**Given records**.

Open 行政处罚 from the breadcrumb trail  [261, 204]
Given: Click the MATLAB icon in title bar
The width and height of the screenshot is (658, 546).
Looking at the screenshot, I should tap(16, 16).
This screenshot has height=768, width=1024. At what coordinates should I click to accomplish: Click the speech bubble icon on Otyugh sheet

--

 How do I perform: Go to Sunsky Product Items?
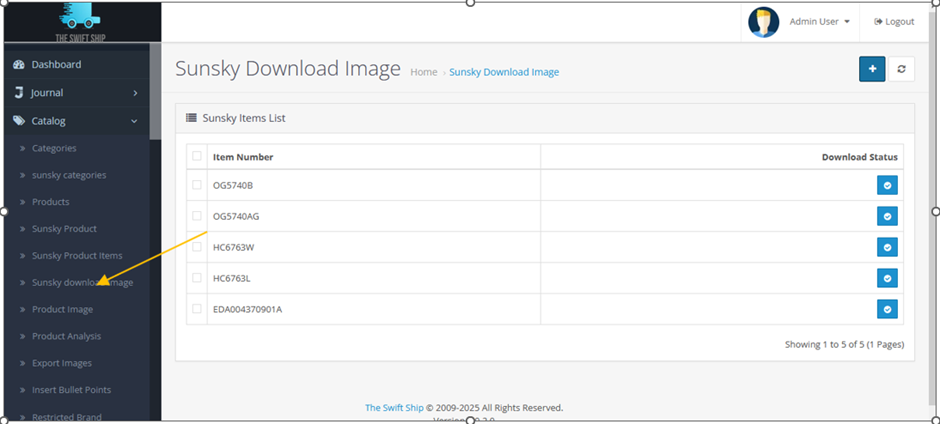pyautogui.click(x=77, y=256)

**Exercise goal**. Working from the material above, restate word for word the lines between the line with "Open 行政处罚 from" and the line with "This screenshot has", both included, and only those.

**Task output**.
Open 行政处罚 from the breadcrumb trail  [261, 204]
Given: Click the MATLAB icon in title bar
The width and height of the screenshot is (658, 546).
Looking at the screenshot, I should tap(16, 16).
This screenshot has height=768, width=1024. At what coordinates should I click to accomplish: Click the speech bubble icon on Otyugh sheet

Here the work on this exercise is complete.